2. Partecipazione giovanile/e-Democracy
È un processo partecipato sulle questioni giovanili che tramite forme innovative di coinvolgimento e di interazione diffusa (piattaforma informatica) dà la possibilità di partecipare “a distanza” a forum tematici e chat di discussione (e-democracy). La finalità è quella di promuovere un’ampia consultazione nel territorio per raccogliere stimoli e suggerimenti per la modifica della legge regionale in materia. Il percorso è coordinato e supportato tecnicamente dal laboratorio LaPolis dell'Università di Urbino che farà da referente e punto di riferimento di alto livello culturale e scientifico durante lo svolgimento del progetto. I partecipanti alla consultazione saranno suddivisi in tre gruppi: gli studenti nelle scuole superiori che prenderanno parte al progetto “Rete dei consigli comunali”, le associazioni giovanili operanti sul territorio e i soggetti “istituzionali” (centri di aggregazione, informagiovani, consulte ecc.). Il processo sarà accompagnato dai giovani amministratori, dagli Assessori alle politiche giovanili o all’istruzione e dai Coordinatori degli ambiti sociali. In questo caso i temi di discussione saranno: i giovani ed i loro bisogni cioè a cosa deve rispondere una “politica per i giovani”; cittadinanza attiva e partecipazione politica dei giovani; politiche giovanili e normative di riferimento dirette ai giovani (costruzione della nuova legge regionale).
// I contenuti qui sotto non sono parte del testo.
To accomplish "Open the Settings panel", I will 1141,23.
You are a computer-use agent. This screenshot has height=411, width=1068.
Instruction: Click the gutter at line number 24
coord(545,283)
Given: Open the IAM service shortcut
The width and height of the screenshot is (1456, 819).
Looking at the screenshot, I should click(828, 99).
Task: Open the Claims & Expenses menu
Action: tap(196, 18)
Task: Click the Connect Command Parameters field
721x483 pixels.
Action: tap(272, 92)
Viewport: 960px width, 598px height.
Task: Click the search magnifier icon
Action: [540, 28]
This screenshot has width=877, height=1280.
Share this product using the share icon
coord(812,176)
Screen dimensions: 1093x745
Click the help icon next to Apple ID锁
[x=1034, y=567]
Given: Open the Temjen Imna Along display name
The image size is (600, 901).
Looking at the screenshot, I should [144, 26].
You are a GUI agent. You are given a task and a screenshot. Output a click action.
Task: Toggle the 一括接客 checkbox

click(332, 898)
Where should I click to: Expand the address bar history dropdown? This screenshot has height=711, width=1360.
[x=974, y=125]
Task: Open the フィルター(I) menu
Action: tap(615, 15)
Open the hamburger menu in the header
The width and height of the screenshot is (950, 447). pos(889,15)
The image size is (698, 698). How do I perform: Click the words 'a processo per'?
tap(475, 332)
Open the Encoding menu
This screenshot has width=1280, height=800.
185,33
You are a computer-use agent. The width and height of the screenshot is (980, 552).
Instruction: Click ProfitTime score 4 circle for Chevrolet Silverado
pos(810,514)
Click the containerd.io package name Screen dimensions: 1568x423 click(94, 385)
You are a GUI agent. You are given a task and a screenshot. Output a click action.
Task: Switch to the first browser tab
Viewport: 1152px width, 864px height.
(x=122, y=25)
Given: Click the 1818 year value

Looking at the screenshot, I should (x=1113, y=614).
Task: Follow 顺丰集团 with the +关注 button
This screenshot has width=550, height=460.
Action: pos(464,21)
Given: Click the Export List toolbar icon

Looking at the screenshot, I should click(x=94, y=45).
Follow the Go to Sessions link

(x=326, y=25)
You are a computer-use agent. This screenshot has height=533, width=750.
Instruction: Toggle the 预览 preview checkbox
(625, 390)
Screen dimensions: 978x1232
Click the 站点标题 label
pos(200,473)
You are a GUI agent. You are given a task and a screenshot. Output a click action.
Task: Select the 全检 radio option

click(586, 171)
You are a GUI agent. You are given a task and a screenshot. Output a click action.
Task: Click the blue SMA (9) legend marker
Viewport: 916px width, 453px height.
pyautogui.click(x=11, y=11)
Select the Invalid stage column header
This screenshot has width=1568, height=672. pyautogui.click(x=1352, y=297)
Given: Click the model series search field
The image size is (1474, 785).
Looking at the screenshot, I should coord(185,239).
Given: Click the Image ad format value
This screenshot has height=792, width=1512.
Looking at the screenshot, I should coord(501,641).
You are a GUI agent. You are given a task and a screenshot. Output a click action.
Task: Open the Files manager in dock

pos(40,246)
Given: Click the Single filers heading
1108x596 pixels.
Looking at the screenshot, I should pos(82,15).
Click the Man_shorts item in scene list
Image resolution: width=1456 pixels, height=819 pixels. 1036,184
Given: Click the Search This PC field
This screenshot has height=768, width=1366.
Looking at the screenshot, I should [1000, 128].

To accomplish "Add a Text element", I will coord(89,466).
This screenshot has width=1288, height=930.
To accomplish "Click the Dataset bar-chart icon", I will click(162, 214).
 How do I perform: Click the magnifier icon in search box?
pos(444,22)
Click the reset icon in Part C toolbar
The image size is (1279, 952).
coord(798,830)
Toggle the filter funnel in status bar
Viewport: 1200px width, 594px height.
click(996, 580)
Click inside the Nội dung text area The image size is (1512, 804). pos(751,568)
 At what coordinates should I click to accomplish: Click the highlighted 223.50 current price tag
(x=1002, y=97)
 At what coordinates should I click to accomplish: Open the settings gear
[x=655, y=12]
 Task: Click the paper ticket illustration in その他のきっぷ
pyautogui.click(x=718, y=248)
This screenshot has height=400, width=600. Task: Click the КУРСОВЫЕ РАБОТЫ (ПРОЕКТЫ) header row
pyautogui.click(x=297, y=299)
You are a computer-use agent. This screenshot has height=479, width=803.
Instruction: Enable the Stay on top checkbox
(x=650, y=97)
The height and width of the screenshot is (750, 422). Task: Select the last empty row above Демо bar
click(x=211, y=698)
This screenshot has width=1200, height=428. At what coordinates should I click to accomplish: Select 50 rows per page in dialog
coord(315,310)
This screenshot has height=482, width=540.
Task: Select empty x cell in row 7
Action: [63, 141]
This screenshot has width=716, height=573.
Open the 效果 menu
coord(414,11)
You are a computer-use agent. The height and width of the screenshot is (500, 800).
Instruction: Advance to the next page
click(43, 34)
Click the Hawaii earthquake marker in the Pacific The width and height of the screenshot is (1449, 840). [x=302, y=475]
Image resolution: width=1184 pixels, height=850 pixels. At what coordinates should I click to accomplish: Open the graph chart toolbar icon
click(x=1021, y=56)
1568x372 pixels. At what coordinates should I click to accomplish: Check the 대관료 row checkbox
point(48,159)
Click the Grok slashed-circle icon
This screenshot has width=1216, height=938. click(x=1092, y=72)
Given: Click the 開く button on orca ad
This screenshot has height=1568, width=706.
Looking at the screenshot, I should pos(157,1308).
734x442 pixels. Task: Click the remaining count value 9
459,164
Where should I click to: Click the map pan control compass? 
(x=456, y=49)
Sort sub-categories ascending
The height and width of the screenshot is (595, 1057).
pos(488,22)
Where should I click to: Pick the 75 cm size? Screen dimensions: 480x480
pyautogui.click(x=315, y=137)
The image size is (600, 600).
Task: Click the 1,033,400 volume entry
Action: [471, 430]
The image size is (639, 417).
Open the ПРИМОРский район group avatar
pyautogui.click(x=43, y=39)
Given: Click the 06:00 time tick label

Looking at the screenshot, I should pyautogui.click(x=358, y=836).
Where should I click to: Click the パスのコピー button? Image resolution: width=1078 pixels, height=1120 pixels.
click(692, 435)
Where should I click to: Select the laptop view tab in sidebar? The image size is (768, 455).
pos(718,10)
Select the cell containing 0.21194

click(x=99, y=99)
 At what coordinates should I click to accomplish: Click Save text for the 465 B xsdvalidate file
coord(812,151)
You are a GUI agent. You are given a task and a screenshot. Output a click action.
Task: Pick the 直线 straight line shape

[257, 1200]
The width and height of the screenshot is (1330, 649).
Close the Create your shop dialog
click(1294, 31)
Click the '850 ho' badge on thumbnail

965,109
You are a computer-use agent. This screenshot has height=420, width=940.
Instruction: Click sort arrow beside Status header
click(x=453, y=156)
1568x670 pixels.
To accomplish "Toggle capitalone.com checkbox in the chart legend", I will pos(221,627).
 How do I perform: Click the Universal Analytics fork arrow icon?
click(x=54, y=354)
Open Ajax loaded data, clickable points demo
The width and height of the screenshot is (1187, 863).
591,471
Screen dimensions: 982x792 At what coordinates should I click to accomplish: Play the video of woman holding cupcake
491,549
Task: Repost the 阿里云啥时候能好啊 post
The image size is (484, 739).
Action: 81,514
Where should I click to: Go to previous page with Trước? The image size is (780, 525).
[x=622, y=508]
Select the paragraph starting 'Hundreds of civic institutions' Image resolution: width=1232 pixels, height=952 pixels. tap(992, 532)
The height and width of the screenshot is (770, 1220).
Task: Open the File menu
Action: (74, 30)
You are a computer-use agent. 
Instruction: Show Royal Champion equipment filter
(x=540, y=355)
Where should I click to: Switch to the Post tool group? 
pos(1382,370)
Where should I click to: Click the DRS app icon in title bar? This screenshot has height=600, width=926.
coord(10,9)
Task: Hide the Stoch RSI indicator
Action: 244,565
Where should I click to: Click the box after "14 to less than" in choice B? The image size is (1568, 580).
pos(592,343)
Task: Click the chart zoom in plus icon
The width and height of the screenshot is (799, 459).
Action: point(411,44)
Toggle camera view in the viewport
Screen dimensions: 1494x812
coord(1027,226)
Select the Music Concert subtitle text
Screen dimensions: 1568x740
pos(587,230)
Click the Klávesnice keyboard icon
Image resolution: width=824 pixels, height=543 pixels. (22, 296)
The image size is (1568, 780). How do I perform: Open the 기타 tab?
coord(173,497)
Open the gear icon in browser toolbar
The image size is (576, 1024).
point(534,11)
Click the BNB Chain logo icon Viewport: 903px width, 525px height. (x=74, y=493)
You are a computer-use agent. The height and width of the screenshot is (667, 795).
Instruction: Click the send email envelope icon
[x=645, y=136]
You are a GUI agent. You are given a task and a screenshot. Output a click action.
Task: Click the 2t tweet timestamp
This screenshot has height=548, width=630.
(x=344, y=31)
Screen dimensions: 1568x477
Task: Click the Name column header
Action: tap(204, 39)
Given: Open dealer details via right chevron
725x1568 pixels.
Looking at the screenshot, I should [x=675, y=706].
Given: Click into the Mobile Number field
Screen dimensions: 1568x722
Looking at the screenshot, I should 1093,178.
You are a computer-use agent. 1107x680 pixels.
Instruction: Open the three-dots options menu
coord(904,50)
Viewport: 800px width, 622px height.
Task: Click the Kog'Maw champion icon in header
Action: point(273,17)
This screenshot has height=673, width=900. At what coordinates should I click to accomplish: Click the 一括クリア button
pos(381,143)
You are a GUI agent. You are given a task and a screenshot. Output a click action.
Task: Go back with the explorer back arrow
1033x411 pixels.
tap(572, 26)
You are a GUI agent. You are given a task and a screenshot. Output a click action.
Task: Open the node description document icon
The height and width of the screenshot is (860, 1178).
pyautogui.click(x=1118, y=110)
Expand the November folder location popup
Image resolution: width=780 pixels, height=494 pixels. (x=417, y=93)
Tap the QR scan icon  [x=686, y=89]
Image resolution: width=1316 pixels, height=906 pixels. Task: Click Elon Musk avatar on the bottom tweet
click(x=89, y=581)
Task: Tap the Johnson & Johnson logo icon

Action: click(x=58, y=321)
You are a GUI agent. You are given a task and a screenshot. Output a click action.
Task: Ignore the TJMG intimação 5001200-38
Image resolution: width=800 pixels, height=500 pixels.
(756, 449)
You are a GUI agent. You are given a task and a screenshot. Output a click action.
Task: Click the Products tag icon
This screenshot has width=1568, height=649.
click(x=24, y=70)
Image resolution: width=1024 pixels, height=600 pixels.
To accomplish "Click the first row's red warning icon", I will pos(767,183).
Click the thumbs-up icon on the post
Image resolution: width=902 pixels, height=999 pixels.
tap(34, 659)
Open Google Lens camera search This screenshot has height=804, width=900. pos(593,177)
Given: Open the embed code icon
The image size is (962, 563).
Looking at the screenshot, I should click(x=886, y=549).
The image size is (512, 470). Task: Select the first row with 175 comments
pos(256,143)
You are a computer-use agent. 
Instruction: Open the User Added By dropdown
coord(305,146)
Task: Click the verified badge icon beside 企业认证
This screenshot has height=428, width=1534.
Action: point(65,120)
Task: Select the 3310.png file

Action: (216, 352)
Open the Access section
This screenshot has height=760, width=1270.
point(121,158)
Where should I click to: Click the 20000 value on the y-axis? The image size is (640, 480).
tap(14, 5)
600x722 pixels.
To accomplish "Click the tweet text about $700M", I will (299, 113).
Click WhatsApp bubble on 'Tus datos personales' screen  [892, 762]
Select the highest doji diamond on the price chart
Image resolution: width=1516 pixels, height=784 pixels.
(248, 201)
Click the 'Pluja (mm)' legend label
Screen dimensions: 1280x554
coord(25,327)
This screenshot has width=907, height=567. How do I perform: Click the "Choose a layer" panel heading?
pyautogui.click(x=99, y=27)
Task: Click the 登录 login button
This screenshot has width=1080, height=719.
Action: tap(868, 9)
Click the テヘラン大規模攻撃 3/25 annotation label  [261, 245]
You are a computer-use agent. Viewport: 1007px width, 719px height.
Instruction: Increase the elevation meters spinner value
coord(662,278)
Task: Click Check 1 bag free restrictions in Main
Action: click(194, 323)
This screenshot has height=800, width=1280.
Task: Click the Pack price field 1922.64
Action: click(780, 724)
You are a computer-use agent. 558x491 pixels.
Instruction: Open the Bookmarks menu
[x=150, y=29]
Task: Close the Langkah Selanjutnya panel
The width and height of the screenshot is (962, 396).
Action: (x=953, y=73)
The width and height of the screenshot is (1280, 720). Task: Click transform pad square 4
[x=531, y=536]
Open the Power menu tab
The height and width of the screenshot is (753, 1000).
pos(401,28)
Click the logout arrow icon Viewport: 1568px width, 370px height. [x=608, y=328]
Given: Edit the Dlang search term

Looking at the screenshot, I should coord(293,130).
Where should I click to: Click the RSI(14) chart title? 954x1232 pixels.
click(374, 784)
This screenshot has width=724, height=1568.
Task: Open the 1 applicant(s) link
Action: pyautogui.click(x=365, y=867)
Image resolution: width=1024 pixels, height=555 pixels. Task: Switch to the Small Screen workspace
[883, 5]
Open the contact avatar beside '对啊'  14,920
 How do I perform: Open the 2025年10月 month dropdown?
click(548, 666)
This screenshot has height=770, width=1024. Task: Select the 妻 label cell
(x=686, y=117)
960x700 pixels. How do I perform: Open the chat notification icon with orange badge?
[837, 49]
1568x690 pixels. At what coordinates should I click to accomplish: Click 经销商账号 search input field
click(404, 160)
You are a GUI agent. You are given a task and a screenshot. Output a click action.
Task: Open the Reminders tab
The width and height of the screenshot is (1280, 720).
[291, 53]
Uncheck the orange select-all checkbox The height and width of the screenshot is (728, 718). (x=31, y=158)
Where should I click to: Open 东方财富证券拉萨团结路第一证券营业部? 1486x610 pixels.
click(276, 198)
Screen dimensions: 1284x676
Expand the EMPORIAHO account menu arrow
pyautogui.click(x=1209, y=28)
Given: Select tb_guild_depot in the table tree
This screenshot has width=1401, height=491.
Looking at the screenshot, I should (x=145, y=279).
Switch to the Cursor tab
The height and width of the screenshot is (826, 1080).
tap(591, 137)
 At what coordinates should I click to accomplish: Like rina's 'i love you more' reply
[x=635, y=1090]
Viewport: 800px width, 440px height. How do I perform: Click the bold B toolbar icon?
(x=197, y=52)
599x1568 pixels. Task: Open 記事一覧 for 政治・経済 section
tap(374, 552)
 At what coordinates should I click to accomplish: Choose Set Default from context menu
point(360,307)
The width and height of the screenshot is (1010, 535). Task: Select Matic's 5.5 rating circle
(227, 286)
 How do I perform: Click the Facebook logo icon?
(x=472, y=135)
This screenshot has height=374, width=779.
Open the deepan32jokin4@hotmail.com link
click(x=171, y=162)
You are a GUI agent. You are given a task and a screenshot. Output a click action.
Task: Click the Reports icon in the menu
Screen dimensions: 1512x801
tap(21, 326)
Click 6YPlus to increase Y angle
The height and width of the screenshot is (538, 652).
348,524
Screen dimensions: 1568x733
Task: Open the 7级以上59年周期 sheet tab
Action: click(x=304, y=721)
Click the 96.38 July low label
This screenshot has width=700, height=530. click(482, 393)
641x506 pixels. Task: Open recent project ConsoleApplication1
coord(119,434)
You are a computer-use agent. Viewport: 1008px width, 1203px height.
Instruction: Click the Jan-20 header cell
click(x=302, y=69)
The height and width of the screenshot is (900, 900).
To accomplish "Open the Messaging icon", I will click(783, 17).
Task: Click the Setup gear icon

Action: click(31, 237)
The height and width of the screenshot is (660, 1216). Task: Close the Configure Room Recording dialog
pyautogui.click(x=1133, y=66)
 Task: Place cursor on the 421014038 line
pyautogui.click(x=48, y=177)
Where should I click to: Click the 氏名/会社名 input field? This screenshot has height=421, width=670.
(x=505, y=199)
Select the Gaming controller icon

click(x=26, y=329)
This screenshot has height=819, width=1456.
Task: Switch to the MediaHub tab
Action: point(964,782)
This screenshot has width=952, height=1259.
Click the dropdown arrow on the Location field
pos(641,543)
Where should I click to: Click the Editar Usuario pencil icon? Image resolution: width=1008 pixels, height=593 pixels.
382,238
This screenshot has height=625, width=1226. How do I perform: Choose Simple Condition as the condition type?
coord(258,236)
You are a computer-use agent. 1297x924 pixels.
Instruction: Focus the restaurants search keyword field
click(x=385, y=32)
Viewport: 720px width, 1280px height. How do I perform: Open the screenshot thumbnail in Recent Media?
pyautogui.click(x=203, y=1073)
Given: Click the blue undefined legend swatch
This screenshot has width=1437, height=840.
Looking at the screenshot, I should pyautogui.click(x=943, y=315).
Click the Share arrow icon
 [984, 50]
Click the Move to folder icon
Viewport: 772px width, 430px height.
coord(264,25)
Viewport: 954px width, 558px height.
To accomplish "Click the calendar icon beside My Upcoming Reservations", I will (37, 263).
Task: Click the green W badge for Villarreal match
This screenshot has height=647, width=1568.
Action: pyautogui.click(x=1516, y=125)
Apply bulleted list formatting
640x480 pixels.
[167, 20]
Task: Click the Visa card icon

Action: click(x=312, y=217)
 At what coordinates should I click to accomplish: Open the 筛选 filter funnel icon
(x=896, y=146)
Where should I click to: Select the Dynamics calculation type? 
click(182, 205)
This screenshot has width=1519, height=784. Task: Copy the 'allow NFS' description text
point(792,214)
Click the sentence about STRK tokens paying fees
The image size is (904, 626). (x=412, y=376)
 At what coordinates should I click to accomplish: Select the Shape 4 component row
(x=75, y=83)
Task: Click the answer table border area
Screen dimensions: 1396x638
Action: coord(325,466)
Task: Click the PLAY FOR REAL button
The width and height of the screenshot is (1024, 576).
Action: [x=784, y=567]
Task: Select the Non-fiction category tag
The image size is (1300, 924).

Entrambi i progetti sono realizzati in stretta collaborazione tra l’Assessorato regionale alle Politiche giovanili, l'Ufficio Scolastico Regionale, la Consulta dei Giovani Amministratori ANCI Marche e altri servizi della Regione (ad esempio le Politiche Sociali) che – assieme ai referenti dell'Università di Urbino – costituiranno un gruppo tecnico per accompagnare il processo di elaborazione della nuova legge regionale.
Il processo di attuazione dei progetti è complesso, ma visto il suo carattere innovativo e le sue potenzialità di coinvolgimento è in grado di generare un meccanismo virtuoso che necessita della più ampia collaborazione da parte dei soggetti che rappresentano il territorio, in particolare di quelli istituzionali.